Specify Feature Selection Frequency

benrfitzpatrick · August 24, 2018, 9:22am

Is it possible to specify the probability with which explanatory variables (features) are drawn for use in each tree?
This is of interest when groups of unequal sizes exist among the potential explanatory variables.

hcho3 · August 24, 2018, 5:01pm

How is this different from feature importances?

thvasilo · August 26, 2018, 10:28pm

What I think @benrfitzpatrick wants is to specify the probability of each feature being selected when using the subsample parameter.

AFAIK this is not possible in the current codebase.

Perhaps one way to hack this is to duplicate the variables that are of interest: E.g. if my dataset has 10 features and I set subsample to 0.1 each variable has 10% chance of being selected.
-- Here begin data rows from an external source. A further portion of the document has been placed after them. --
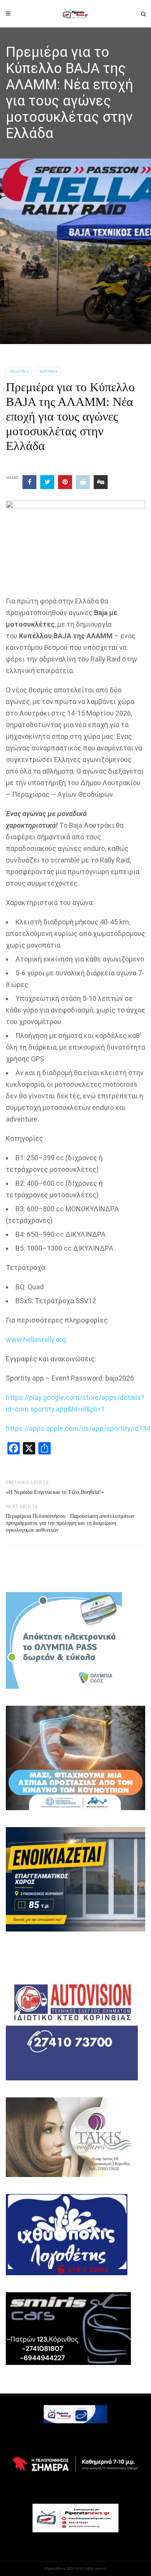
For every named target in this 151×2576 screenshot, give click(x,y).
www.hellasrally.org (36, 1339)
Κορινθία (48, 371)
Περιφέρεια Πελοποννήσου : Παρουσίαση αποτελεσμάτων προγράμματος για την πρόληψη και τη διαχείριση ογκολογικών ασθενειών (70, 1523)
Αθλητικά (19, 371)
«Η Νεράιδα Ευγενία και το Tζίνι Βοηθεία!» (55, 1492)
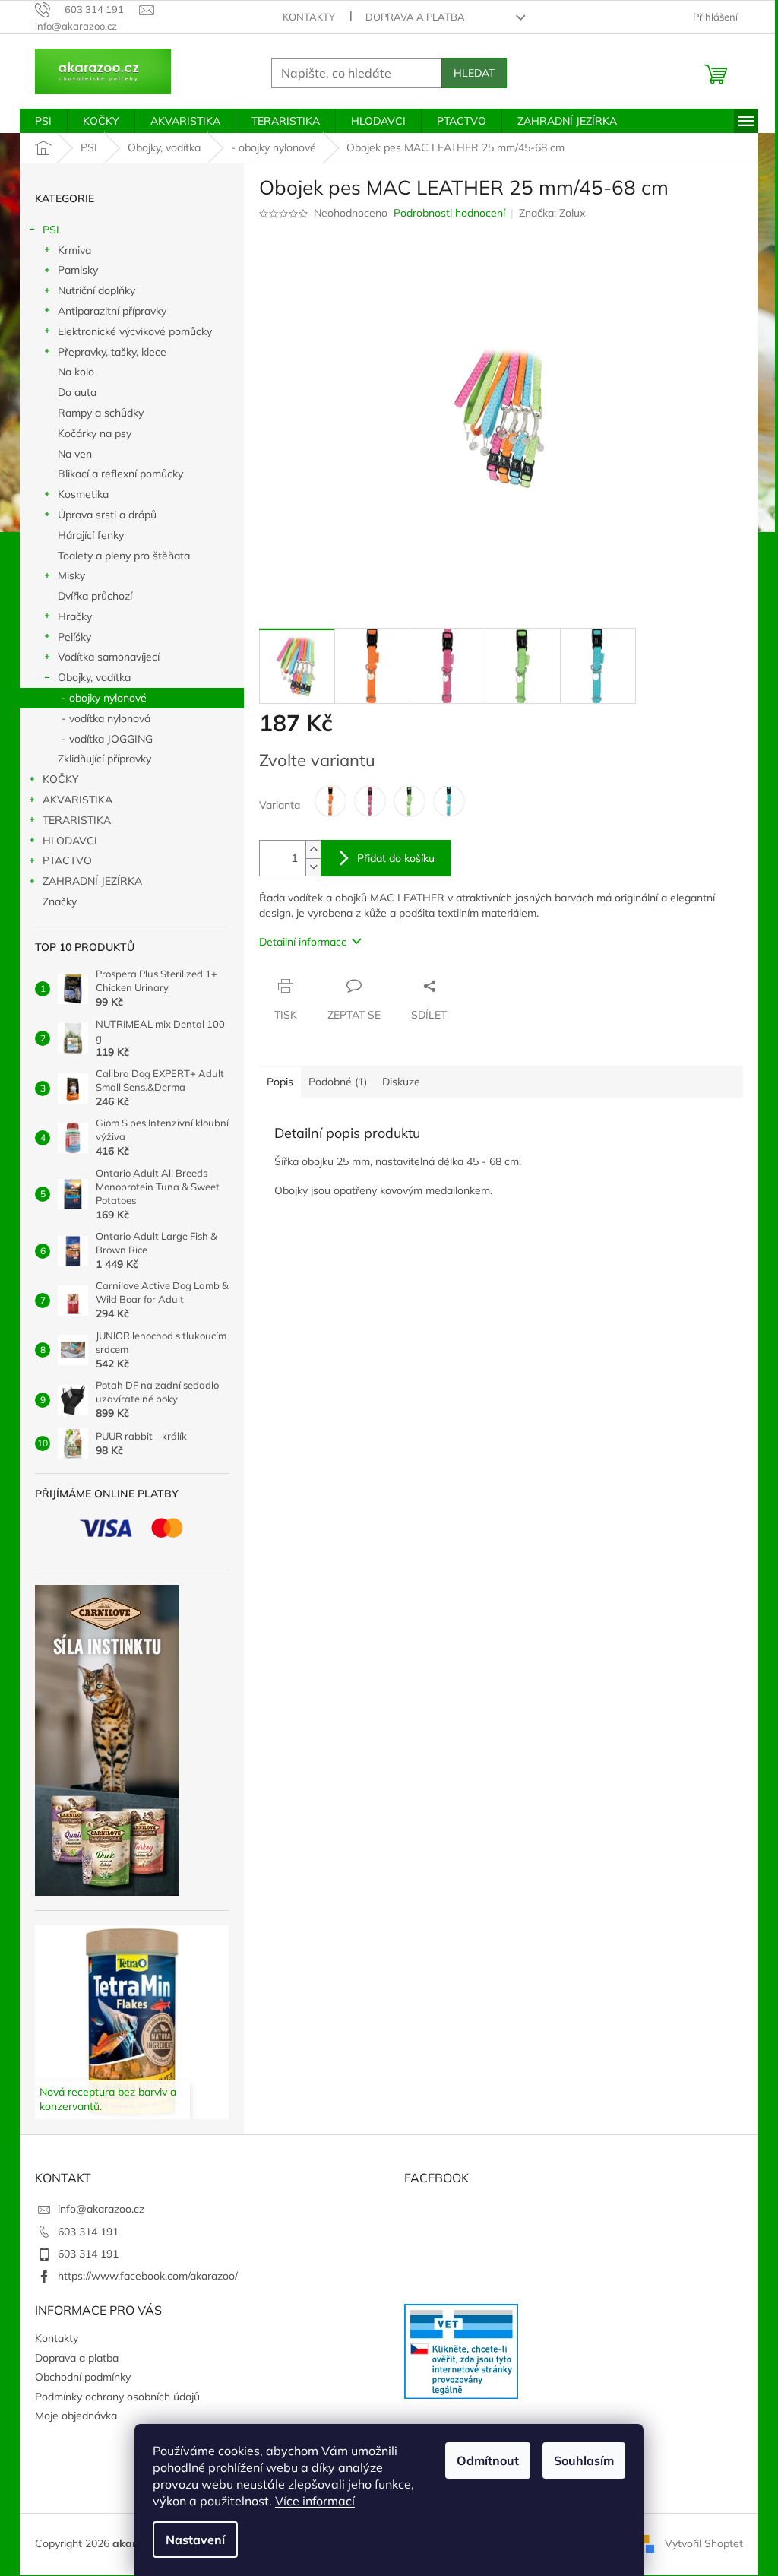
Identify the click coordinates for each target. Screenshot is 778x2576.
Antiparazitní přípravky (112, 311)
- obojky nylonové (104, 698)
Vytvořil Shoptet (704, 2543)
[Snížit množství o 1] (313, 867)
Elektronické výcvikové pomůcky (135, 331)
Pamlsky (78, 270)
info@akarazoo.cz (101, 2209)
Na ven (75, 454)
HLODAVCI (70, 841)
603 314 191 (88, 2232)
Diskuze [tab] (401, 1081)
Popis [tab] (280, 1081)
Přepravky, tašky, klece (112, 352)
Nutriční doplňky (96, 290)
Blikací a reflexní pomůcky (120, 473)
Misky (71, 575)
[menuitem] (43, 121)
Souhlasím (584, 2460)
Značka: (552, 213)
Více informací (315, 2500)
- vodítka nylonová (106, 718)
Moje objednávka (76, 2415)
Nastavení (195, 2539)
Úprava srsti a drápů (107, 514)
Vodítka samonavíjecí (109, 657)
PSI (51, 229)
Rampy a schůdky (101, 413)
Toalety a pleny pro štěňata (124, 555)
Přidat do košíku (396, 858)
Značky (60, 901)
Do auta (77, 392)
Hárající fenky (91, 535)
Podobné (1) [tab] (337, 1081)
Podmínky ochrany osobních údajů (117, 2396)
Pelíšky (74, 637)
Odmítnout (488, 2460)
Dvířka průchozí (95, 596)
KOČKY (61, 779)
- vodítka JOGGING (107, 739)
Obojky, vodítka (94, 677)
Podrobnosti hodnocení (449, 213)
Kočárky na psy (94, 433)
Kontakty (309, 17)
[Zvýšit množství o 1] (313, 849)
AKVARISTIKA (77, 799)
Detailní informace (303, 942)
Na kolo (76, 372)
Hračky (75, 616)
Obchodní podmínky (83, 2377)
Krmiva (74, 250)
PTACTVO (67, 860)
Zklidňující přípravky (104, 758)
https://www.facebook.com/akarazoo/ (148, 2276)
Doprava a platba (415, 17)
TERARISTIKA (77, 820)
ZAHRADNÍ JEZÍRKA (92, 881)
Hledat (474, 73)
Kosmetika (83, 494)
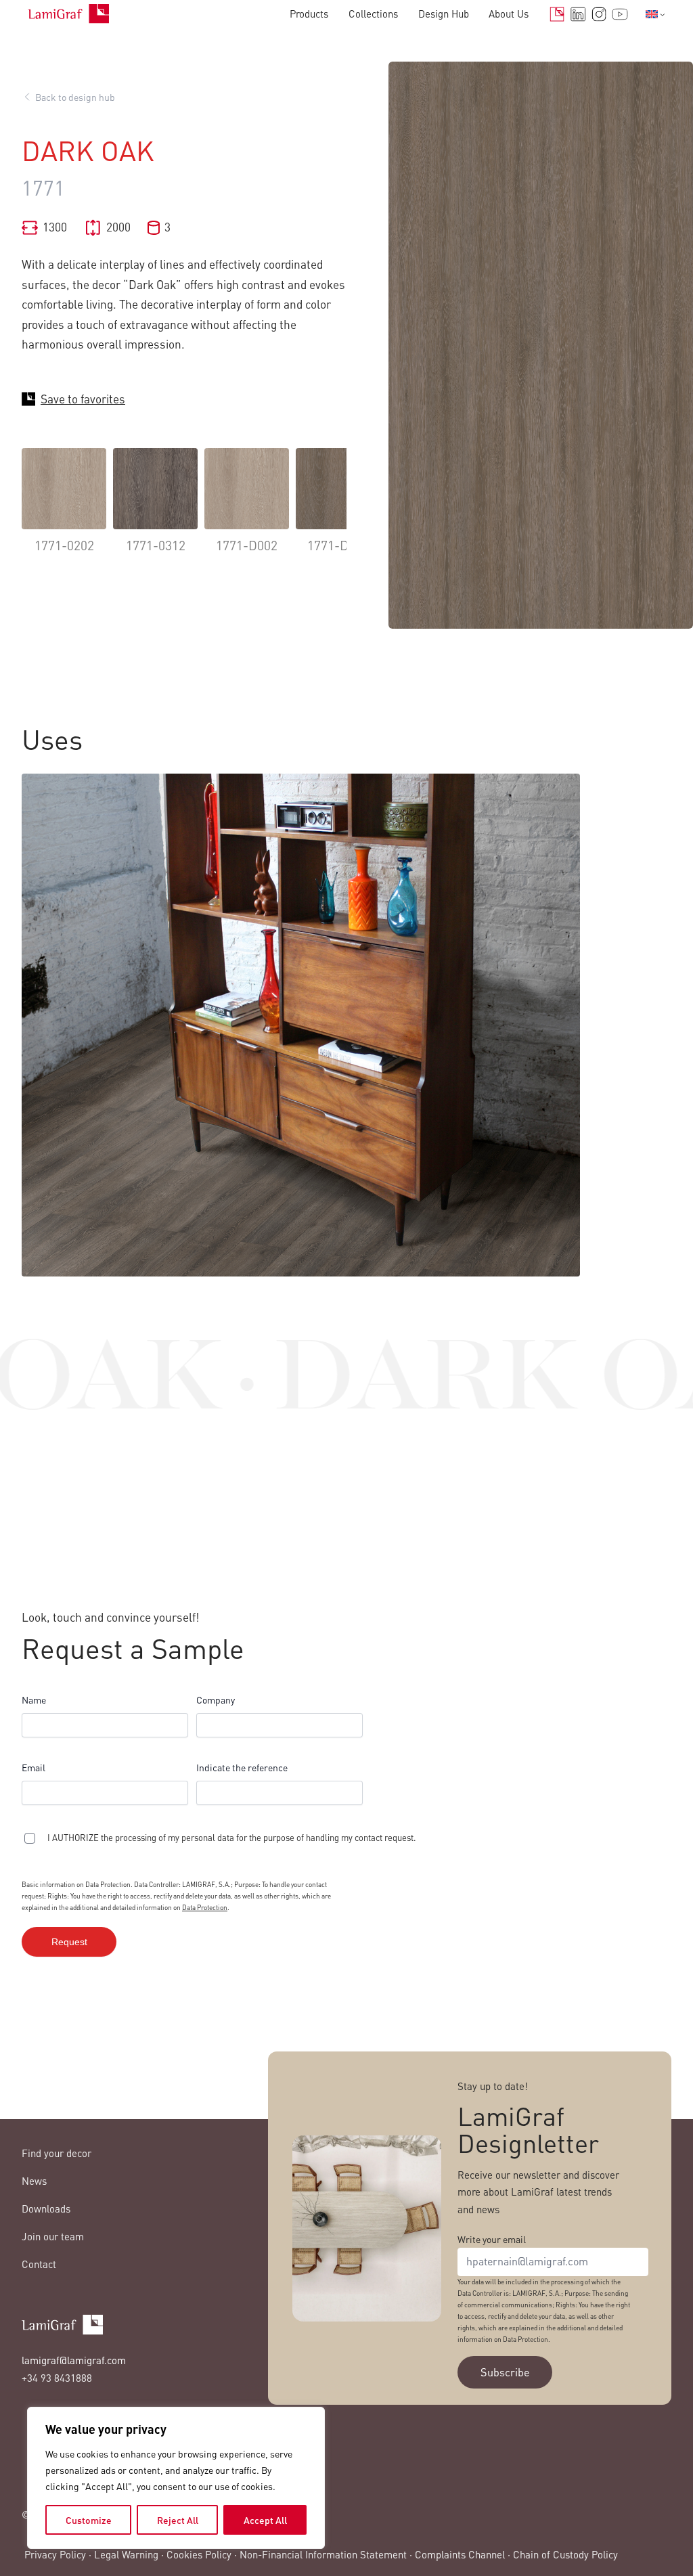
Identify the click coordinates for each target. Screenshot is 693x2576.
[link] (64, 510)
If I duplicate f1 in my dataset it will have a 20% chance of being selected.

Since this is a decision tree co-linearity should not be an issue, but I’m not 100% sure on that.

benrfitzpatrick · August 27, 2018, 11:19am

Hello, thank you both for your replies. Yes, I am interested in being able to specify the probability that a feature will be available to define a partition.

With respect to the subsample parameter my reading of the documentation was that this controls the amount of bagging being performed rather than the sample size of features randomly selected to be available to define each partition.

I see that there is another parameter colsample_bytree which controls the proportion of features (columns) that are available to define partitions in each tree. There is also another parameter colsample_bylevel which controls the same thing when features are sampled anew each time a partition in a tree is defined.

What I was wondering was if XGBoost includes a feature like the split.select.weights from the Random Forest software ranger.

thvasilo · September 28, 2018, 8:49pm

Hello @benrfitzpatrick as of 0.80 there is no such parameter for XGBoost.

benrfitzpatrick · October 1, 2018, 9:18am

Thank you @thvasilo this is helpful information. I might try my luck with a feature request on GitHub. Cheers.